Os três poemas acima marcam três momentos distintos do “amor” entre Catulo e Lésbia. O primeiro é um convite ao ensejo amoroso, que desnuda o sentimento em relaçãoaos mais velhos (“velhos severos”). O menosprezo às tradições romanas no âmbito literário transfere-se para o universo moral e até mesmo sentimental. O que causa espécie neste poema, é a temática da efemeridade da vida – uma leitura do lugar comum do carpe diem, associado à hipérbole do efeito do amor: o beijo. Assim, se, de um lado, o que os velhos pensam do romance não vale muito (“aos rumores... voz nem vez vamos dar”), de outro, o desejo da troca de beijos projeta-se ao infinito.

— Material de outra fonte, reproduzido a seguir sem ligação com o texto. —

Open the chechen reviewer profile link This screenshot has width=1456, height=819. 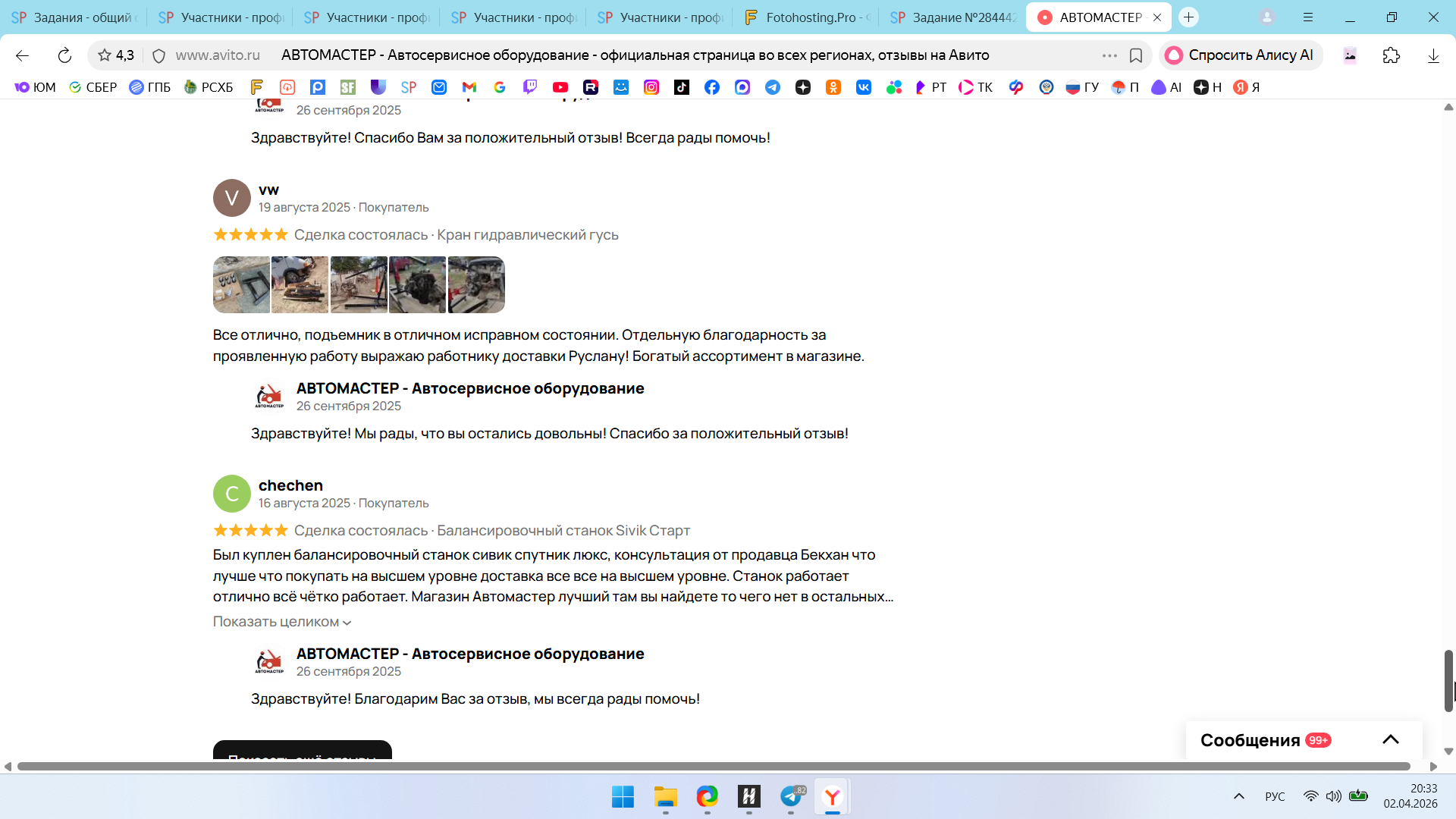coord(290,485)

Já o poema 58 revela a invectiva mordaz do amante em relação à amada, tendo uma terceira personagem como testemunha (Célio): a mesma amada tão desejada outrora se torna alvo de maledicência. A tradição literária de viés romântico sistematicamente expurgava este poema de forma curiosa, pois que, em suas traduções para as línguas modernas, o verbo que introduz o último verso não era traduzido. E se desejássemos saber qual era seu significado os dicionários mais antigos ao invés de nos dar uma tradução apresentava o verbo em grego. Assim o termo ficava sem tradução. “Descascar” nesse caso significa uma prática sexual violenta, algo como debulhar o milho com os dentes. Vale dizer que a hipérbole do poema anterior era utilizada como recurso valorativo do amor, neste poema se mantém, no entanto de forma pejorativa, afinal Lésbia descasca os filhos de Remo, isto é, simplesmente todos os romanos.

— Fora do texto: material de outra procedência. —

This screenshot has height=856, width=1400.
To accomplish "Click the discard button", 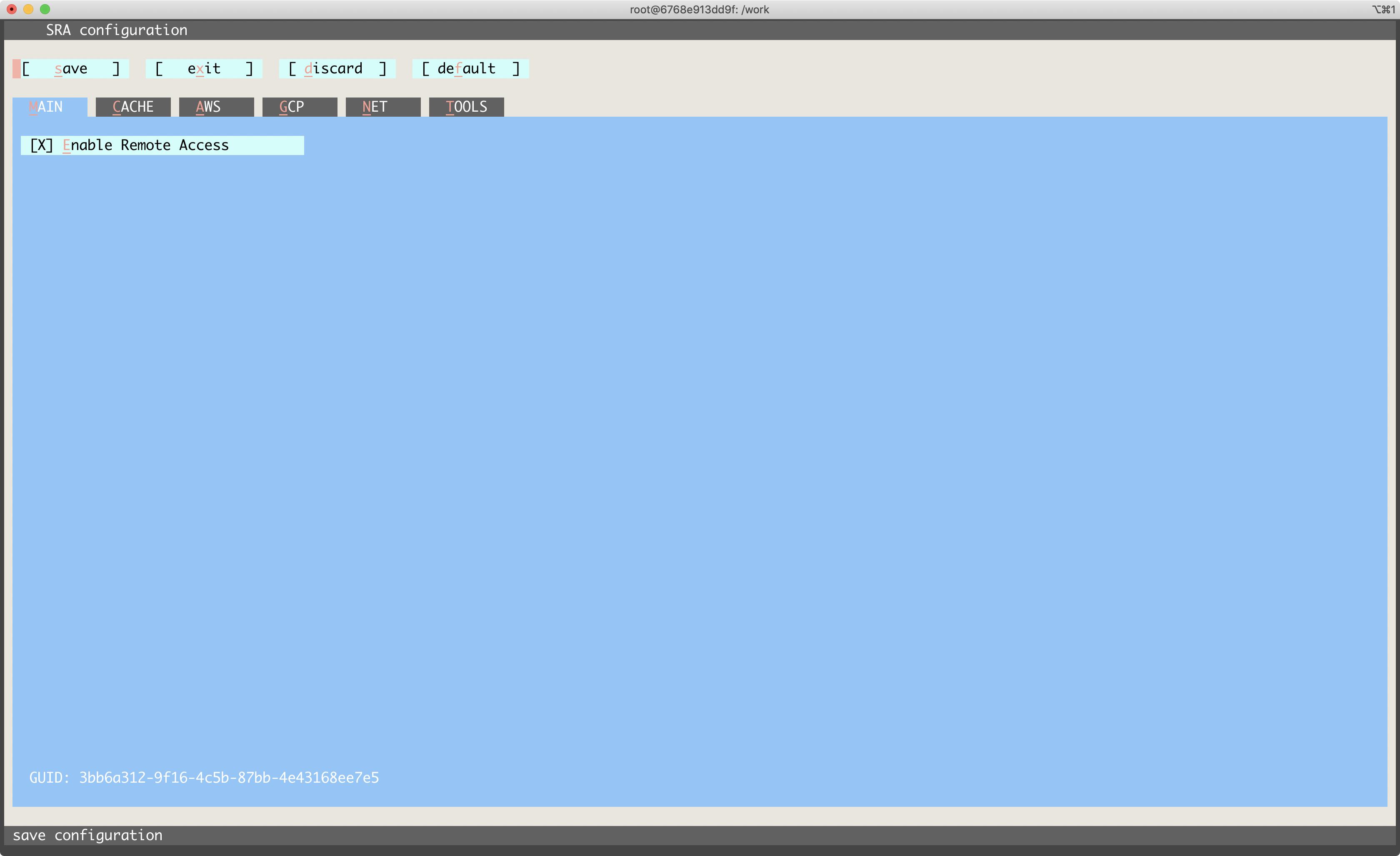I will (338, 69).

Ao fim e ao cabo, a relação amorosa é, de certa maneira, apaziguada no poema 92, uma vez que “Catulo” assume seu amor e aposta no amor de “Lésbia”. Todas as desavenças estariam sanadas, pois o “ódio” destilado nos poemas seria apenas uma resposta ao desprezo que poderia vir a ser superado, constituindo abertura ao desfecho positivo desse caso de amor.
Catulo, dado aos elementos que observamos, portanto, pode ser considerado, em termos clássicos, uma vanguarda e, isto, se comprova a partir do nome que seu grupo recebeu de Cícero, porém, agora, reciclado positivamente em latim: poetae noui, poetas novos. Ele é de fundamental importância para a Literatura Latina, uma vez que poetas do calibre de Ovídio e Propércio (uma geração mais tarde) explicitamente se colocam numa posição de devedores de sua poesia, não só quanto à forma, mas também, quanto ao conteúdo. Quem sabe pudéssemos propor que Catulo mais do que um dos poetae noui, devesse ser chamado de o poeta sempre novo.

* As Traduções usadas neste texto são de autoria do Prof. Dr. João Angelo Oliva Neto da USP.